───── Brano fornito ─────

Mentre i mercati tradizionali elaboravano le informazioni con cautela, il cosiddetto debasement trade ha registrato un’accelerazione significativa. Oro e argento hanno toccato nuovi massimi storici, un segnale tutt’altro che trascurabile. Il rally dei metalli preziosi è alimentato principalmente dal timore di una monetizzazione del debito. Gli asset più sensibili alle questioni di indipendenza della banca centrale stanno reagendo con decisione agli sviluppi in corso, anticipando scenari che i mercati obbligazionari tradizionali non hanno ancora incorporato nei prezzi.

───── Dati estratti ─────

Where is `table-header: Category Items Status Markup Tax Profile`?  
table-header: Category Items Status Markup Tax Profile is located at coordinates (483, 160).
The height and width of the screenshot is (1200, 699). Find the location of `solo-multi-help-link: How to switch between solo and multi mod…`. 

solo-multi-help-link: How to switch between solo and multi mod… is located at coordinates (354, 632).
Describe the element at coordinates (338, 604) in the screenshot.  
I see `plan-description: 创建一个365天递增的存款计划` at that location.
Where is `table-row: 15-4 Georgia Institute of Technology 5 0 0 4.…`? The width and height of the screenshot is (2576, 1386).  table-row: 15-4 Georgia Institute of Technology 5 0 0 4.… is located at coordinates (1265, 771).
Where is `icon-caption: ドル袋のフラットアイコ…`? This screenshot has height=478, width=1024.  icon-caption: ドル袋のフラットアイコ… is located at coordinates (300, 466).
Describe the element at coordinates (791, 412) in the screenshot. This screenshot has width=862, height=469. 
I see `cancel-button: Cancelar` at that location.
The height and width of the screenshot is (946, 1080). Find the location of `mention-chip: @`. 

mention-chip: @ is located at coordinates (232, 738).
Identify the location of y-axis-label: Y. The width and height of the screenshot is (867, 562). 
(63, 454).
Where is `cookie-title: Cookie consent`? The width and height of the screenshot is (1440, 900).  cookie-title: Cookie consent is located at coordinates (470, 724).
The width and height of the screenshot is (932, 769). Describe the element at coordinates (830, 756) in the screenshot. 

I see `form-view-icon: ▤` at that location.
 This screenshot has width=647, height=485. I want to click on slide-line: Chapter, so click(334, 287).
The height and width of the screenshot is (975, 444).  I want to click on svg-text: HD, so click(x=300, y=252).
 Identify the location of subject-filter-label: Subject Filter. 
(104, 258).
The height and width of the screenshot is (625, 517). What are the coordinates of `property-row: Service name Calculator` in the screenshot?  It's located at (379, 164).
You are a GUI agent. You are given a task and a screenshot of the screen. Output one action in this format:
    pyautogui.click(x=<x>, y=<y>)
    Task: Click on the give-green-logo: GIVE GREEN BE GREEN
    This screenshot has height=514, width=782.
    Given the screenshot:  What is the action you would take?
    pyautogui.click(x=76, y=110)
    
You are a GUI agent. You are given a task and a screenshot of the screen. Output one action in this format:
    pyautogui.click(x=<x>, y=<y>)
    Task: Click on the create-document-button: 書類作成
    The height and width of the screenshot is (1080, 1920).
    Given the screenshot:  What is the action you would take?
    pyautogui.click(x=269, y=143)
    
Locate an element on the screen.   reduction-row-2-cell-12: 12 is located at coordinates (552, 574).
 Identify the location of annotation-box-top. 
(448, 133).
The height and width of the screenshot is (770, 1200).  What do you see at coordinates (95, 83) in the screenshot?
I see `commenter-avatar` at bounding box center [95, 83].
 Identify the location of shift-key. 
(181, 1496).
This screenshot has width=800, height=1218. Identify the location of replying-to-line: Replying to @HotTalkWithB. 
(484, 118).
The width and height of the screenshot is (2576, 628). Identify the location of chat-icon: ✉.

─────

• [Consegna 1]:
Rispondi in base al brano sul debasement trade:
(a) Quali metalli hanno toccato nuovi massimi storici?
(b) Che cosa alimenta principalmente il rally dei metalli preziosi?
(c) Quali mercati non hanno ancora incorporato nei prezzi gli scenari anticipati dagli asset più sensibili?
• [Consegna 2]:
Trascrivi fedelmente il passo del brano sul debasement trade da "Mentre i mercati" a "incorporato nei prezzi.".
• [Consegna 3]:
Prosegui il brano sul debasement trade partendo dopo la sua ultima frase.

• [Risposta 1]:
(a) L'oro e l'argento.
(b) Il timore di una monetizzazione del debito.
(c) I mercati obbligazionari tradizionali.

• [Risposta 2]:
Mentre i mercati tradizionali elaboravano le informazioni con cautela, il cosiddetto debasement trade ha registrato un’accelerazione significativa. Oro e argento hanno toccato nuovi massimi storici, un segnale tutt’altro che trascurabile. Il rally dei metalli preziosi è alimentato principalmente dal timore di una monetizzazione del debito. Gli asset più sensibili alle questioni di indipendenza della banca centrale stanno reagendo con decisione agli sviluppi in corso, anticipando scenari che i mercati obbligazionari tradizionali non hanno ancora incorporato nei prezzi.

• [Risposta 3]:
Prospettive per il dollaro e la politica monetaria

I mercati tradizionali continueranno probabilmente a oscillare nell’incertezza fino alla nomina di un nuovo presidente della Fed. A quel punto, secondo le analisi più accreditate, potremmo assistere a un ciclo di allentamento monetario ben più aggressivo di quanto attualmente scontato dai mercati. Questo scenario rappresenterebbe il catalizzatore per l’avvio di una fase di svalutazione strutturale del dollaro. Per i trader forex e gli investitori esposti al biglietto verde, monitorare attentamente l’evoluzione dei rapporti tra Casa Bianca e Federal Reserve diventa quindi una priorità assoluta nella definizione delle strategie di portafoglio per i prossimi mesi.